3. Vindt de Commissie het verantwoord om financiële steun aan Suriname te verlenen nu inmiddels is gebleken dat de Surinaamse president weigert om aan het Surinaamse parlement verantwoording af te leggen over een geheime bankrekening waarover hij beschikt bij de Centrale Bank van Suriname?

4. Is de Commissie zich bewust van het grote probleem van het illegale 'nearbanking' circuit in Suriname dat in de toekomst tot grote instabiliteit in de regio zou kunnen leiden en zo ja, welke consequenties heeft dit voor het National Indicative Program (Tweede Financieel Protocol van de Vierde Overeenkomst van Lomé)?

Antwoord van de heer Pinheiro namens de Commissie (15 september 1997)

1. De Commissie is zich ervan bewust dat er recentelijk in Nederland een rechtsvervolging is ingesteld tegen de heer Desi Bouterse, in verband met drugshandel, en dat deze persoon tegelijkertijd tot adviseur van staat van de Republiek Suriname is benoemd.

Voor de samenwerking tussen Suriname en de Europese Gemeenschap gelden de bepalingen van de Overeenkomst van Lomé, zoals gewijzigd bij de Overeenkomst van Mauritius.

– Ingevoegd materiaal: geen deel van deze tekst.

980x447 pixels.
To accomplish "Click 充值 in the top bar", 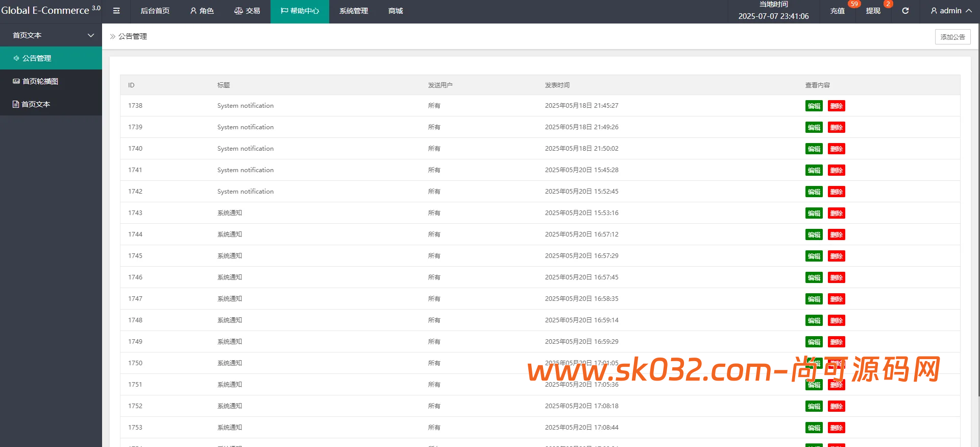I will (x=837, y=11).
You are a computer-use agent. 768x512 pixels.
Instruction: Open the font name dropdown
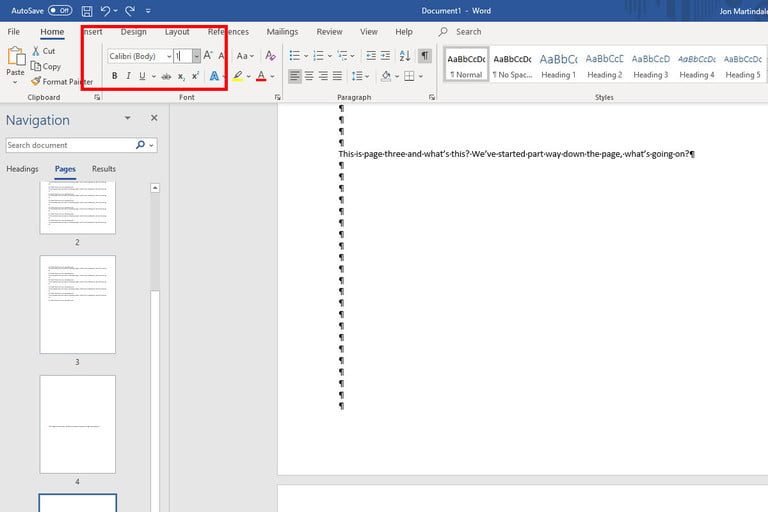(x=169, y=57)
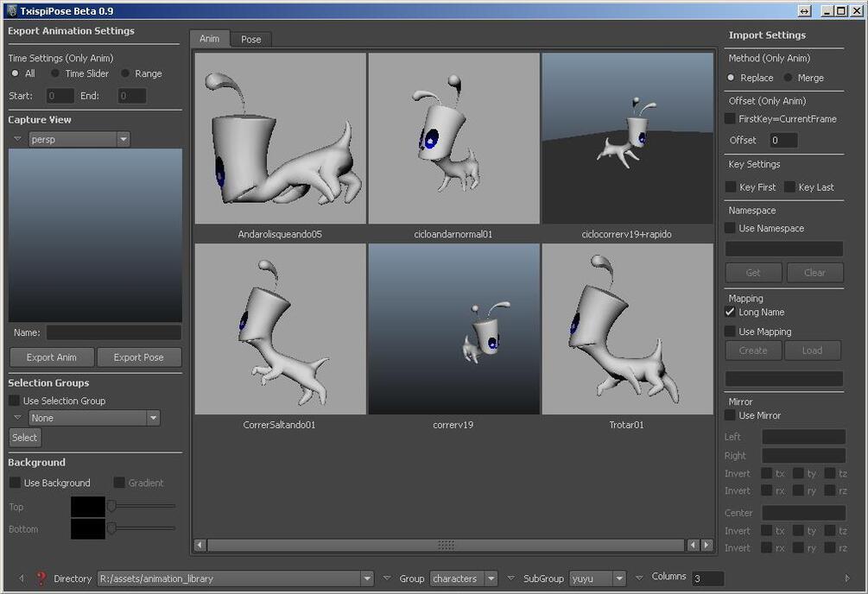Switch to the Anim tab
Screen dimensions: 868x594
click(x=209, y=38)
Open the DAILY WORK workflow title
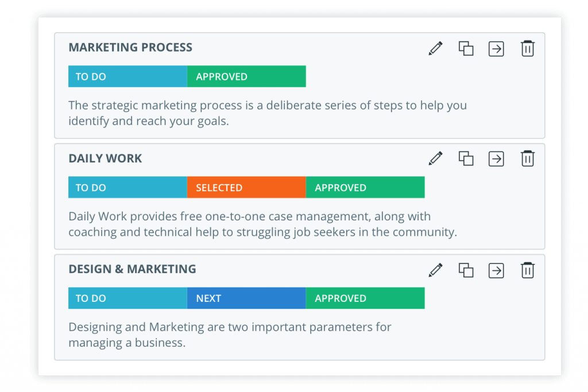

In artikel 5 van die Overeenkomst wordt duidelijk gesteld dat eerbiediging van de rechten van de mens, democratische beginselen en de rechtsstaat.... een fundamentele factor van deze Overeenkomst is. Iedere heroverweging van het samenwerkingsverband met Suriname dient op een duidelijke overtreding van een of alle van deze fundamentele factoren te berusten. In dat geval dient er een procedure zoals aangegeven in artikel 366a te worden ingeleid.

2. In artikel 4 van dezelfde Overeenkomst wordt gesteld dat de ACS-EG-samenwerking het streven van de ACS-Staten ondersteunt... ten einde de sociale, culturele en economische vooruitgang van de ACS-Staten en het welzijn van hun bevolking te bevorderen. De samenwerking tussen de Gemeenschap en Suriname moet dan ook duidelijk ten goede komen aan de bevolking in de ruimste zin des woords en is onderworpen aan dezelfde, doelgerichte controleregelingen als die welke voor andere staten in Afrika, het Caribisch gebied en het Stille-Oceaangebied (ACS) gelden.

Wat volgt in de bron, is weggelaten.